Here’s what I learned while designing mine.
Choosing the Wood
Fruit trees are the sweet spot. Cherry, apple, pear, all of them have that lovely dense, even grain that holds up against heat and gives a smooth finish on the glass. Cherry is the top choice because it lasts longer and steams in a nice, predictable way.
I went with fresh ash for this mould. Not quite cherry, but honestly, still brilliant. The one rule I live by: the fresher the wood, the better. Once wood dries out too much, it scorches quickly and stops giving that gentle controlled steam you actually rely on during blowing. No one wants their mould behaving like a dry log in a campfire.
Building in Air Channels
When hot glass meets damp wood, the moisture flashes into steam instantly. If that steam can’t escape, you get all sorts of chaos. Think spitting, hissing and the occasional personal insult from your equipment.
So I always include air channels in the design. They’re not decorative. They let steam out and stop the mould from overcooking itself. The result is smoother turning, cleaner shaping and a mould that actually survives longer than an afternoon.
Why I Like a Generous Opening
I learned early on that if your mould’s opening is stingy, everything becomes a battle. The pipe, the moyle, the slightly wonky gather you pretend was intentional, they all need space to enter cleanly.
Too tight and you give yourself a lot more work in trying to fit your glass in the hole. In my PDF drawing you can see the wide opening and how it allows proper clearance around the pipe and gather. It makes all the difference when lowering the glass into the mould with confidence. Negative Mold Rendering with Me…

Why I Designed a Three-Part Mould
This mould is in three parts, and honestly, I’d never go back. The two hinged sides open outwards, which means I can lower the hot glass straight onto the smooth bottom section without worrying about trapping it between two tight walls.
More control, less stress, and a much nicer shaping process. The glass lands where I want it, not where the mould forces it. The perspective and side views in the PDF make this really clear. Negative Mold Rendering with Me…
Why 3D Drawings Matter
If you’re giving your mould design to a carpenter, a drawing is good, but a 3D rendering is basically a love letter to clarity.
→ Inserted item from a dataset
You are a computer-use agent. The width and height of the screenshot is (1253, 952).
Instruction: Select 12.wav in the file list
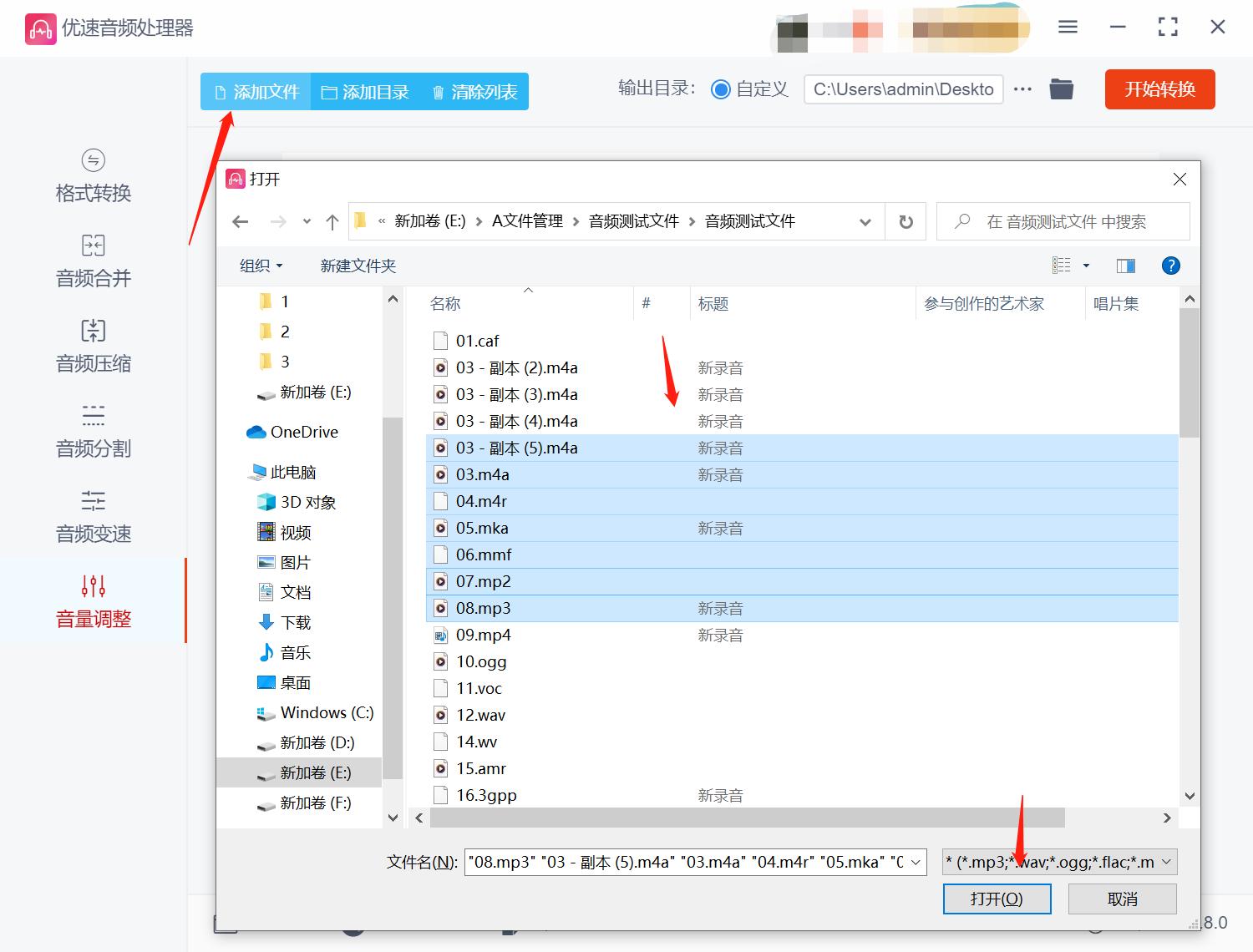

My PDF shows the measurements, hinge placement, cross sections and the shape of the cavity, which meant the carpenter could build exactly what I imagined.

And if you ever have your pieces blown elsewhere, the glassblower benefits too. A great mould is wonderful, but a visual representation of what you want is even better. It removes guesswork and lets them understand your intention instantly.
Why My Wooden Mould Now Lives in a Bucket of Murky Water
One thing I didn’t realise at the start is that once the mould is finished, it more or less moves into its new home permanently. It has to live submerged in water so it never dries out or cracks. Even when I am not using it, it just sits there soaking like a very committed spa guest. The water gets murky over time, but that actually works in my favour. It behaves a bit like a natural slip, helping the glass glide more cleanly inside the mould. So now I apparently have a new pet. It just lives in a bucket, drinks a lot and asks for very little.
Designing this mould taught me that good glass starts long before you gather anything from the furnace. It begins with the wood, the drawing, the planning and the care you put in beforehand. If the mould is thoughtful, the blowing becomes effortless. And honestly, there’s nothing better than seeing your idea go from screen to timber to glowing form in your hands.